In a country like ours, this is a word that gets bandied about pretty freely, if you'll pardon the pun. Freedom is not just a political concept but it is the very core of our Christianity. God created man with a free will. We can choose God or not, love Him or not. We have complete freedom to choose our spiritual destiny.

I think that most people think of freedom as no limitations or in a different way, all possibilities. You can picture a tiny dot with arrows going out in all directions, like a child's drawing of the sun. Freedom means you can make any choice, right?

When I think of our response to God, I realize that our "free will" still involves a limit: by not choosing to be redeemed by God, through His plan of salvation, we are limited to hell and being separated from God. I was thinking about this during the last two weeks--I'm not an abstract thinker by nature, so it takes a while for things to percolate in my brain. I've come to the conclusion that the greatest freedom is always limited by some constraint.

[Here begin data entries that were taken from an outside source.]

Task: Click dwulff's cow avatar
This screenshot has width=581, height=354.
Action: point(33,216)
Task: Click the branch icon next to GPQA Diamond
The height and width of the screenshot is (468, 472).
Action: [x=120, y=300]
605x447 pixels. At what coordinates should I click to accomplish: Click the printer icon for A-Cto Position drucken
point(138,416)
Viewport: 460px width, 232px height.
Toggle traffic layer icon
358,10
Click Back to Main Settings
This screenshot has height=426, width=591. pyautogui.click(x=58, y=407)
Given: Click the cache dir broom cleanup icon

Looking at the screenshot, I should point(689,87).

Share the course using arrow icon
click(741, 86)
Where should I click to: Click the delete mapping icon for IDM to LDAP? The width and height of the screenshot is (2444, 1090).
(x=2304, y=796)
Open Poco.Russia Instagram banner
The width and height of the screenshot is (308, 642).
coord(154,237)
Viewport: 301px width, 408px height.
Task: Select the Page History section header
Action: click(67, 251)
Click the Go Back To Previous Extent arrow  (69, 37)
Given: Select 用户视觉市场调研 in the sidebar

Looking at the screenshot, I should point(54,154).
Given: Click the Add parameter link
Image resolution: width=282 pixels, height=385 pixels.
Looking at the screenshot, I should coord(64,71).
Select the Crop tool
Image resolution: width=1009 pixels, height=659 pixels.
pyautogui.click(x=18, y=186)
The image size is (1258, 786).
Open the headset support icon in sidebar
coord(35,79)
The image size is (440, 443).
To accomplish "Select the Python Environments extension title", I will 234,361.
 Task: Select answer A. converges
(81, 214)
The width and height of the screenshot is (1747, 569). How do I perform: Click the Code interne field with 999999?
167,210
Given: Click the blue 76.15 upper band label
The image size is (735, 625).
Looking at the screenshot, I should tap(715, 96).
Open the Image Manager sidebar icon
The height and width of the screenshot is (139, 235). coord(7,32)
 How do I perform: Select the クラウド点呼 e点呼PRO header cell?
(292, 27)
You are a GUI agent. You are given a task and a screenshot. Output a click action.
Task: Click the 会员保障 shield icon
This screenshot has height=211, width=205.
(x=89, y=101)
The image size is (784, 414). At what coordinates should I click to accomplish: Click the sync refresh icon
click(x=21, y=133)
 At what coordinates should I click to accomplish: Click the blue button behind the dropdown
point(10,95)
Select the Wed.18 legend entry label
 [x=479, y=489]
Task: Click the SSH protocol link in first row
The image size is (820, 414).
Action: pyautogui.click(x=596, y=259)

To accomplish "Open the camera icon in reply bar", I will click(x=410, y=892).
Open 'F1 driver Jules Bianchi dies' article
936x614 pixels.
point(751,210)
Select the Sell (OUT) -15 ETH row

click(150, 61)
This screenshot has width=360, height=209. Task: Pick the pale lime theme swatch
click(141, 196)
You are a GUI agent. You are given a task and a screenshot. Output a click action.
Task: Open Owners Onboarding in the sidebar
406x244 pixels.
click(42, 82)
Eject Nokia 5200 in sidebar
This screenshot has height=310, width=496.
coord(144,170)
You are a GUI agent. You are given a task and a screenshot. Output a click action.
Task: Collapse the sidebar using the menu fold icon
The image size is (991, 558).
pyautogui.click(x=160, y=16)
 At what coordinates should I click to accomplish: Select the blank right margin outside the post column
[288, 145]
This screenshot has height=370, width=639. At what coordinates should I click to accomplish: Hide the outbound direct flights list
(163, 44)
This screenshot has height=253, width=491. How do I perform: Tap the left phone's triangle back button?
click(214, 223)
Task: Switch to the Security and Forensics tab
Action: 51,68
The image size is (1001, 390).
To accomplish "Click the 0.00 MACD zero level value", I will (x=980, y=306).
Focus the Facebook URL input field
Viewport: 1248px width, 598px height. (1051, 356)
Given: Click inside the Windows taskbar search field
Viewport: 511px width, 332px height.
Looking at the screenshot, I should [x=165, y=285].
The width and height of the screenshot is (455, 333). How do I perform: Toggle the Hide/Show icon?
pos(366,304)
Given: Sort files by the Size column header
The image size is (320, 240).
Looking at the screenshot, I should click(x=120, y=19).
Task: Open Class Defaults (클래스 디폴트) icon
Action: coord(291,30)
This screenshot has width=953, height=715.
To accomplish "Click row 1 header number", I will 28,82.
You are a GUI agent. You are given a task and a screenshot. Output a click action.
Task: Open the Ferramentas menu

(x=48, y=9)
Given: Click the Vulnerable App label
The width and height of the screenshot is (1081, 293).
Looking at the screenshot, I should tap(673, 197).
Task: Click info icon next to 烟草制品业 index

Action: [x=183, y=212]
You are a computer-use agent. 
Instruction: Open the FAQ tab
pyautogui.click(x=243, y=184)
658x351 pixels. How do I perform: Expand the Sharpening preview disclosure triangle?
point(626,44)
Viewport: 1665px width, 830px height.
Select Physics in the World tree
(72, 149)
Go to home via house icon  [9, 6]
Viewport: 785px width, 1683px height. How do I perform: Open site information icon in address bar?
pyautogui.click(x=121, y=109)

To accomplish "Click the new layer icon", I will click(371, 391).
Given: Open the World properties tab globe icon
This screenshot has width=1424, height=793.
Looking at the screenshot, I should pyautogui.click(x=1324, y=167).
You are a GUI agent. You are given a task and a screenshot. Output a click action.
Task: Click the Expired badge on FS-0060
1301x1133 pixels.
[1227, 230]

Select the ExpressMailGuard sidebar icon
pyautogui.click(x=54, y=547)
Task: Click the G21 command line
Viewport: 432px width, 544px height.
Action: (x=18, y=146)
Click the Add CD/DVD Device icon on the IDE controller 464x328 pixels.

Think about it. A married couple who claim to have an "open" marriage may feel free to be with other partners, but in doing so, they destroy their freedom with one another. Someone can choose to eat whatever he wants, but in over-eating he destroys his freedom to live a long, healthy life (or to fit into his clothes!). Have you ever seen children whose indulgent parents give them no or few limits? No one can stand to be around them!

Galatians chapter 5 has a lot to say about freedom and its limits. It starts with a great sentence, "It is for freedom that Christ has set us free." Paul talks about being free from the restraints of Jewish law, such as circumcision, because Christ brought a new set of rules to the world; rather than trying to get to God by our good works (under Jewish law), we get to God through a Savior who took our place in God's eyes. He set us free vicariously. So if we are now free in Christ, and don't have to follow the Jewish law, what are our limitations?

I had a group of friends in college, and one good friend started to get strange in his senior year. I had already graduated and was spending my first year in Jerusalem by that point, but other friends told me that this young man was using Gal. 1:1 to proclaim his freedom to do all sorts of things. If anyone criticized him, saying that he shouldn't be getting drunk or carousing the way that he was, his response was that they were "legalistic," applying all sorts of laws to his behavior; he was "free" in Christ and didn't have to follow the law. (I'm speaking of religious or moral law, not state/federal laws, although he may have been breaking those as well.)

While I was appalled by his behavior, I was more appalled by his using his so-called "freedom" in Christ to escape all limitations. Verse 13 is Paul's complete thought, "You, my brothers, were called to be free. But do not use your freedom to indulge the sinful nature . . ." That's a pretty big limitation right there. In fact, it eliminates most of what we'd probably do if we had complete freedom. Remember the beginning of the book of Judges? "Each man did was right in his own eyes." The result was utter chaos.

I'm all for freedom. But only with limits.

Thursday, May 01, 2008

One of those days

Every time I have a long list of things to do, just when I think this is a good day to get a lot accomplished, I can count on everything around me breaking down. In a two days, I have a heavy schedule in southern VA, followed almost immediately by my Arabic final exam, only a few hours before District Council, just before I leave for six days in France. So I have a lot on my mind and even more on my "to-do" list.

But this morning, my father is gone for a five day work trip, leaving my mother with the three grandchildren to babysit. The dog was deathly ill. The cable and internet were down for hours today because the electric company is working along this road. My grandmother came over to fuss at us about her cable being out, and I've been trying to get laundry done all day. At this moment, one child is asleep on the couch, one is crying for more cheerios, and one went to her own house for naptime (thankfully). My mother has appointments this afternoon, so I'm watching the kids until my sister-in-law gets off work in an hour or so.

I've accomplished two things on my "to-do" list: laundry and making two phone calls this morning. It's just one of those days.